Suit une dissertation de Rose Church, ou du reporter, on ne sait trop lequel des deux, sur les conditions hygiéniques de l’asile de la Longue Pointe et sur le traitement des aliénés, dissertation qui se termine ainsi : — « Mrs Lynam describes the whole management of Longue Pointe Asylum as unmitigatedly bad. The patients are badly lodged, badly fed and badly treated. The frequency of punishment and the irresponsibility of those who inflict it must strike every reflecting person as most pernicious and tending to aggravate the diseases of the mind and nerves, with which the unfortunate are afflicted. »

L’auteur de cet écrit, qu’il est inutile de réfuter, attendu que de pareilles billevesées portent en elles-mêmes leur réfutation, finit par conclure que non-seulement Rose Church est complètement saine d’esprit aujourd’hui mais qu’elle l’a toujours été ; il ne cache pas sa lumière cet expert là, comme on voit : — « Her enemies have tried their best, but they have been unable to prove her insane in a Court of Justice, and any one who see how she conducts herself now and hears her talk will he surprised that even the suspicion of lunacy ever attached to her. »

Que ne peut-on pas attendre d’écrivains capables de pareilles audaces ? Un chercheur de nouvelles, avisé par une pauvre monomaniaque, décide de l’état mental de cette dernière, pour le présent et pour le passé ! Quels sont ces « enemies » de Rose Church ? L’avocat consulté, les médecins experts, les Sœurs de la Providence, sans doute, pour qui Rose Church, en dehors des devoirs de profession et de charité qu’ils ont eu à exercer envers elle, est absolument la première venue, dont ils ignoraient même probablement l’existence avant d’avoir été mis en contact avec elle, par des circonstances tout-à-fait en dehors de leurs désirs et de leur volonté ! Ces ennemis, fantômes de l’hallucination, n’ont pu prouver la folie de Rose Church ! Pourquoi alors, s’est-on légalement emparé de sa personne ? Pourquoi les experts l’ont-ils, à diverses reprises, déclarée aliénée, folle dangereuse ? Pourquoi le juge, si bien disposé en faveur des amis de Rose Church, a-t-il cru devoir lui donner un gardien, garant de sa conduite ? Tout cela crève les yeux de qui veut voir.

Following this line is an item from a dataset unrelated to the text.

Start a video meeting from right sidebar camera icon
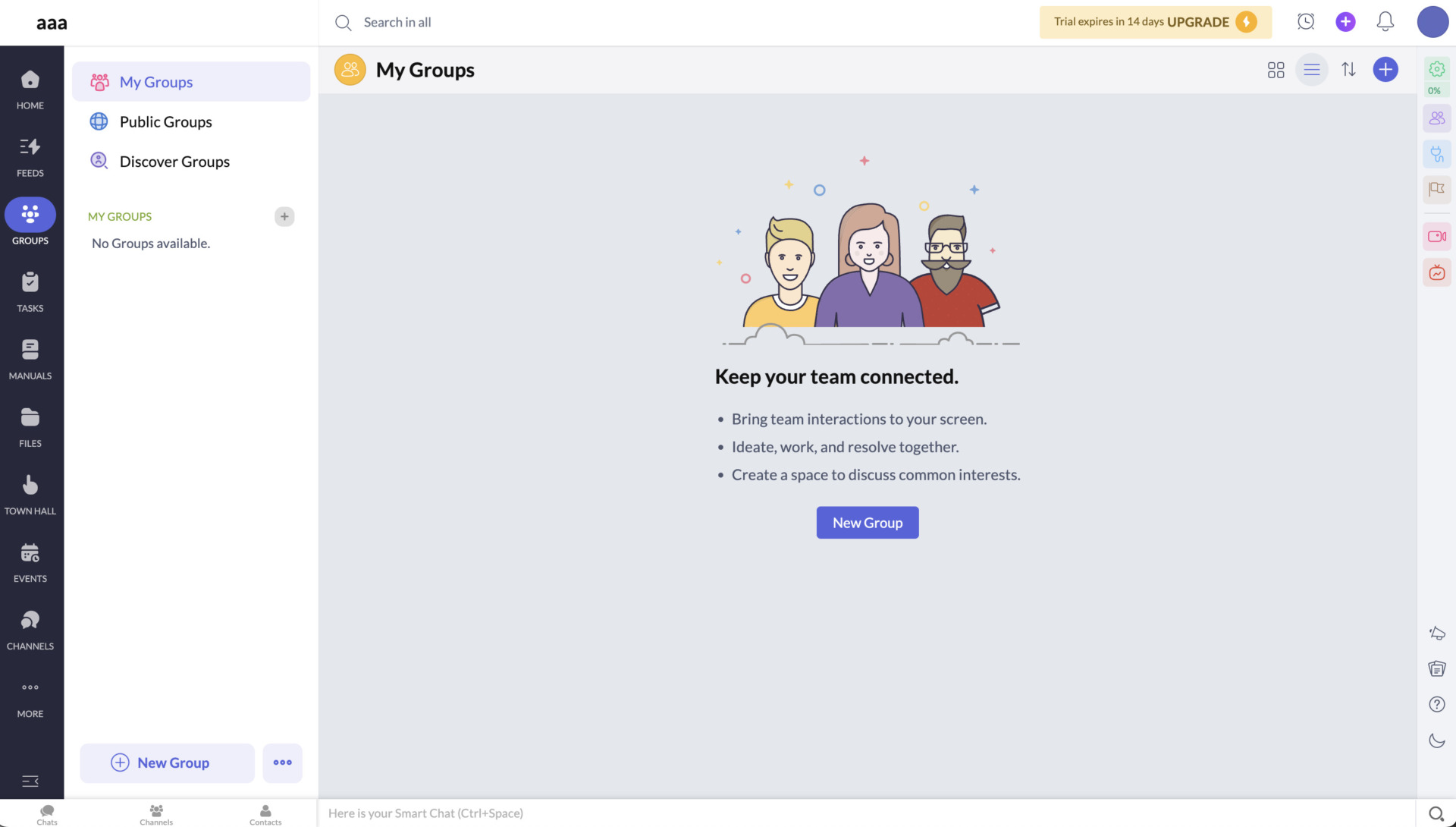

Les écrits d’une certaine presse contre nos institutions de la Province de Québec, sont tous du même acabit : on se croit tout permis sous l’égide des préjugés, du fanatisme et de la partisanerie. L’usage que certaines gens font en ce moment de la malheureuse Rose Church n’a pas lieu d’étonner trop, il y a, entre leur maladie et la sienne, beaucoup plus de rapports qu’il n’en apparaît à première vue. La monomanie, la folie raisonnante qui a sa cause et son objet dans la haine de tout ce qui se rattache, de près ou de loin, aux principes du catholicisme et à la nationalité française, affecte les allures qui caractérisent l’entité morbide qui lui sert de type. Toujours présente à l’état latent, elle se manifeste, à des intervalles plus ou moins rapprochées, par des exacerbations qui vont quelquefois jusqu’à la fureur chez quelques uns. Un pareil désordre est, pour la société canadienne, ce qu’est la folie affective pour la famille, a frightful domestic unhappiness, selon l’expression de M. le Dr Tuke. En verrons-nous jamais la fin ? À tout cas, ça prendra du temps : car le mal est invétéré.